== Segment start ==

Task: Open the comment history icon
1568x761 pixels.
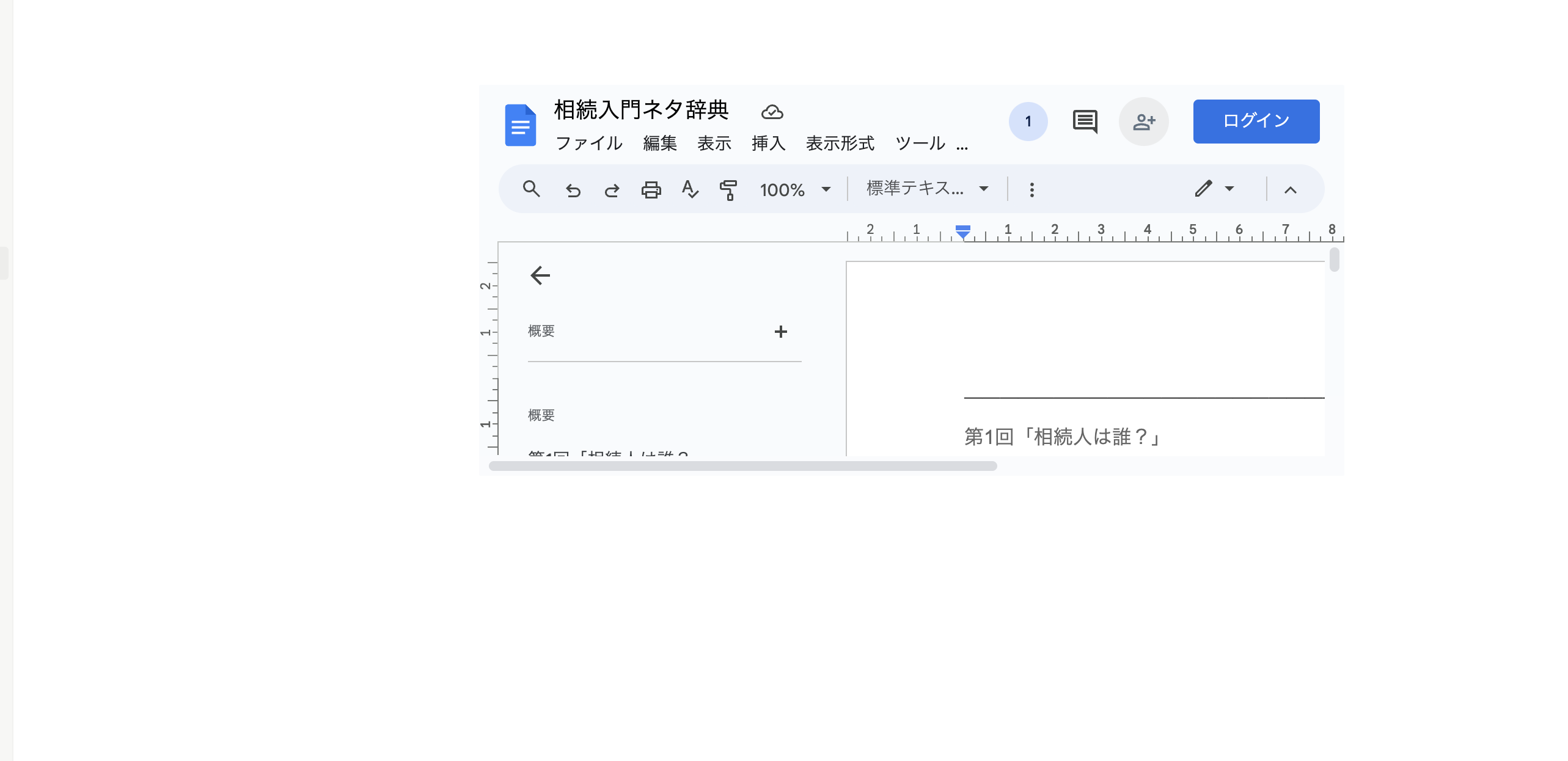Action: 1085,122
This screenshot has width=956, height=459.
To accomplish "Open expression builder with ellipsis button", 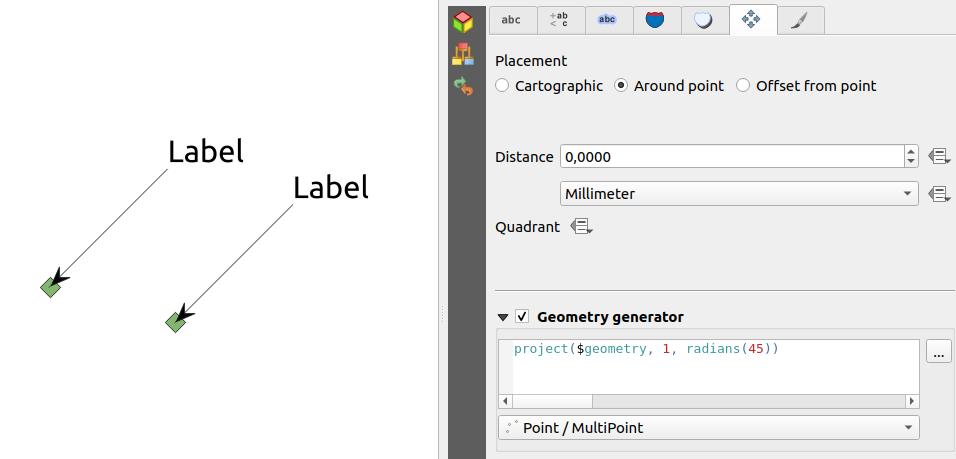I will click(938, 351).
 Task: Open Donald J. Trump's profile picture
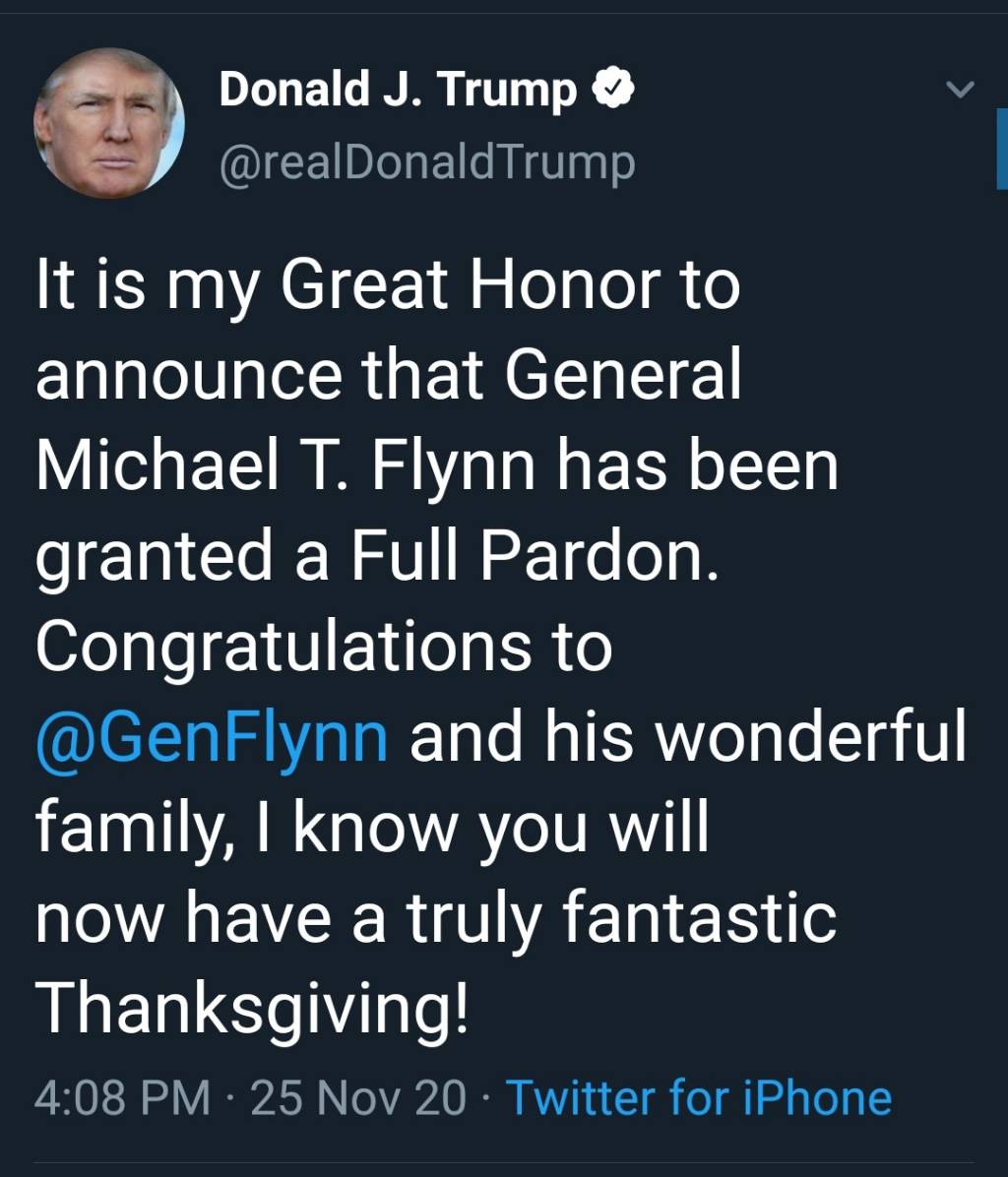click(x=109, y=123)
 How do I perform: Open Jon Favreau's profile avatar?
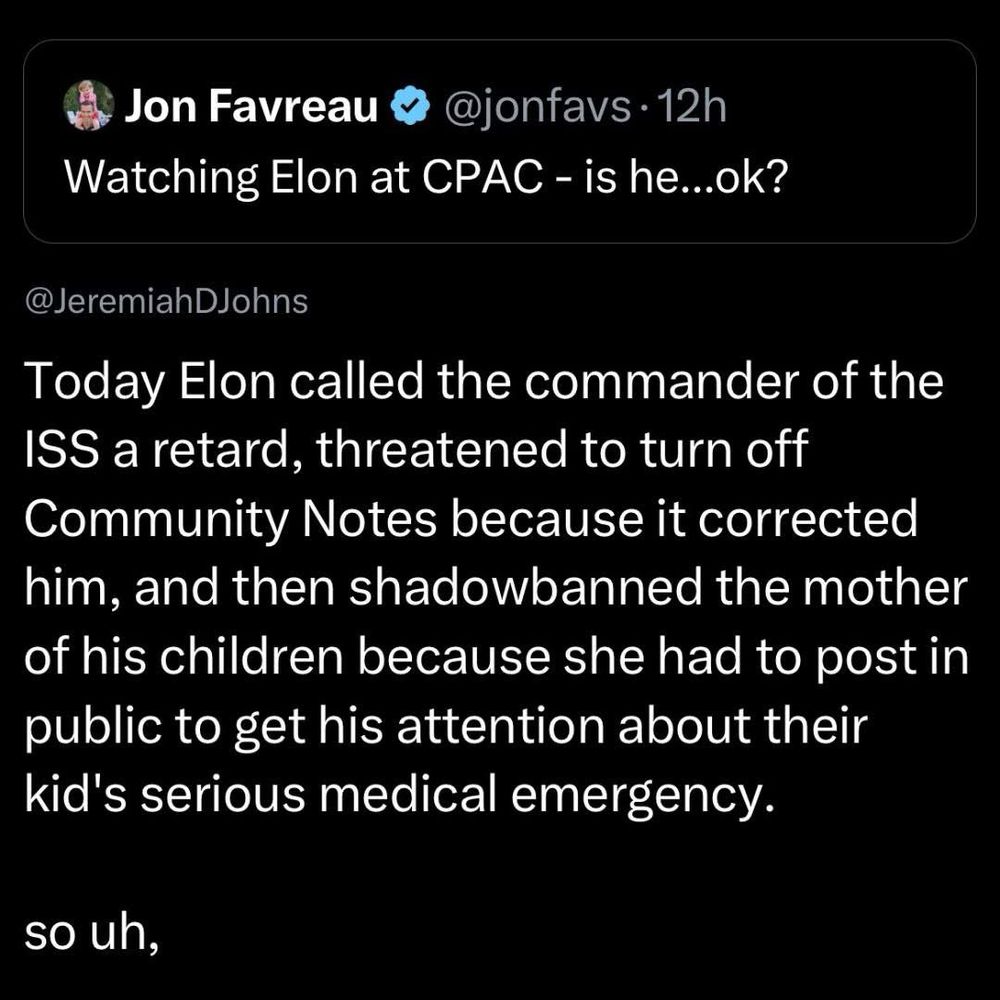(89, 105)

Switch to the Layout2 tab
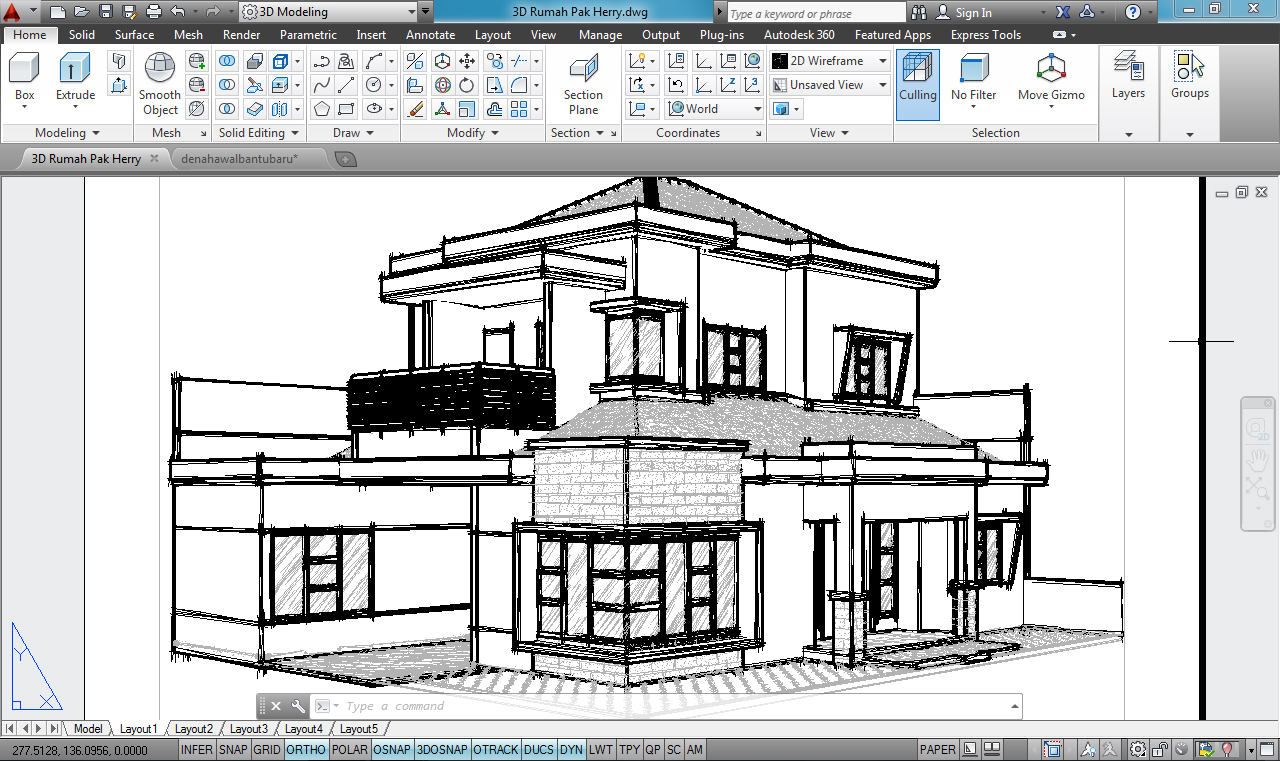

== Segment end ==

■ **Your goal**: Restate word for word the lines above that start at the line containing "Task: Open Donald J. Trump's profile picture" and run to the end of the listing; exclude the pictures.

■ **Response to the task**:
 Task: Open Donald J. Trump's profile picture
click(x=109, y=123)
 How do I perform: Open Jon Favreau's profile avatar?
(89, 105)

Switch to the Layout2 tab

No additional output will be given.